Pablo Medina is a critically acclaimed poet and novelist whose most recent novel, Cubop City Blues, was published earlier this year by Grove Press. At the age of 12, Medina and his family moved from Cuba to New York City.
Medina is the author of twelve books, including the newest translation of Federico Lorca’s Poet in New York, co-translated with Mark Statman. He has written three previous novels, six poetry collections, which includes The Floating Island and The Man Who Wrote on Water, and a memoir, Exiled Memories: A Cuban Childhood.
A former president of the AWP (Associated Writers and Writing Programs), Medina has been the recipient of grants from the Lila Wallace Reader’s Digest Fund, the National Endowments of the Arts, and the Rockefeller Foundation.
Medina previously taught undergraduate fiction and poetry writing, as well as a graduate literature course titled “Literature and Democracy,” at The New School in Manhattan. He currently lives in Boston and teaches at Emerson College.

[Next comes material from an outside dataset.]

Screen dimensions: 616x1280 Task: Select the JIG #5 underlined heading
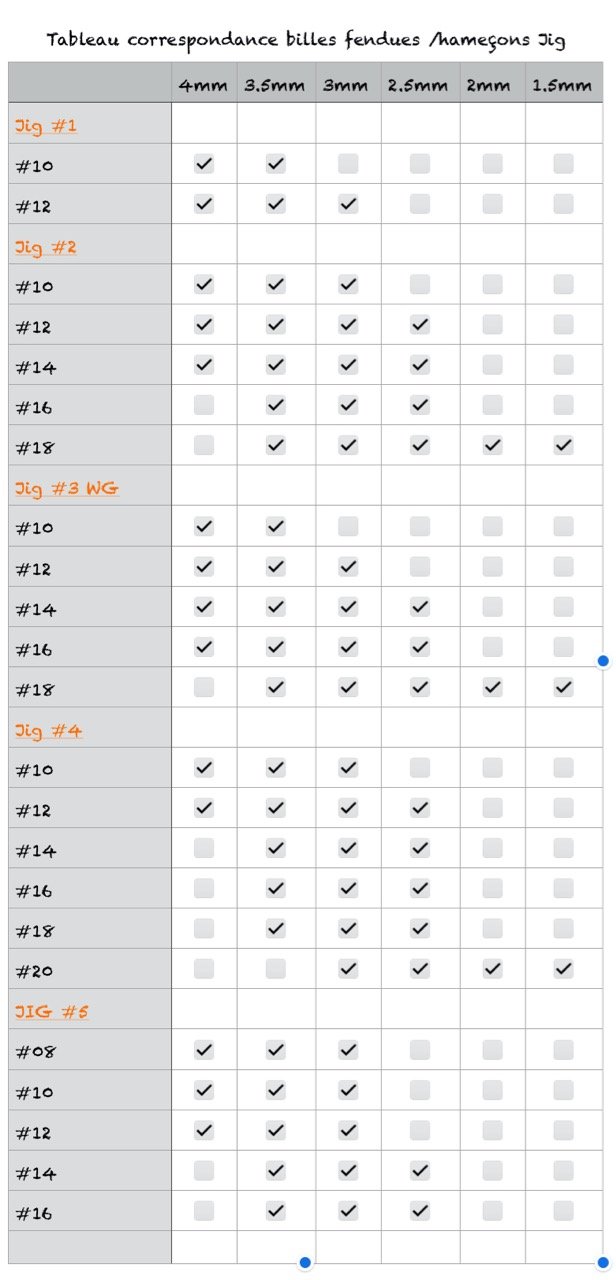(x=52, y=1012)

Derek Alger: We can’t start off without noting you lived in Havana, Cuba until the age of 12 and then moved with your family to New York City.
Pablo Medina: I arrived in New York in the middle of a snowstorm. It was a magical experience that would color (if I may use that word in the context of snow) much of my initial reaction to the city and many of my subsequent experiences in the United States.
I could never disengage with my background and my upbringing. In New York our household was exclusively Cuban. My mother, at least initially, spoke no English. Many of our relatives who came to stay with us for short or extended periods of time as they settled in the new country were, of course, Cuban, and spoke that very rich and quirky variety of Castilian spoken on the island. Our apartment itself became an island, surrounded on all sides by a sea of English, New York English to be exact.
DA: The image of home as a “Floating Island,” which, in fact, is the title of one of your poetry collections, seems prevalent in your view of life.
PM: Yes, everywhere I have lived I have been an island, with no apologies to John Donne. Writing, too, induces that feeling. After a few hours sitting at my desk, I find myself surrounded by language on all sides.
DA: You and your father both spoke English when you came to New York and he worked for a Spanish soap company.
PM: Yes, a soap company. Soap in the tropics is almost as important as food, and more immediately important than books. Two of the great failures of the revolution is that it failed to provide people with soap and books, unless they were Marxist books of which there are plenty but nobody reads them anymore, if they ever did. Marxist soap, on the other hand, is an oxymoronic phrase. The proletariat is best when unwashed.
DA: How did you feel upon arriving in New York?
PM: I have said elsewhere that I was intoxicated with the physicality of New York, as I was with the physicality of Havana, though Havana was, when I left it, much more beautiful than the Big Apple. Physicality, however, goes beyond mere beauty. Havana was not majestic, not in the way NY was (and still is).
DA: You found a home at the library.
PM: The Public Library proved to be a refuge. In the cold winter afternoons when I couldn’t be outside, I went to the library and there read to my heart’s content and my mind’s content. At around age 14 the NY Public Library received a strong challenge from the porn book stores and movie theaters in the Times Square area. The titillation of porn, however, is not nearly as long-lasting as the excitement of literature. Both provided plenty of fodder for my dreams, some wet, most dry.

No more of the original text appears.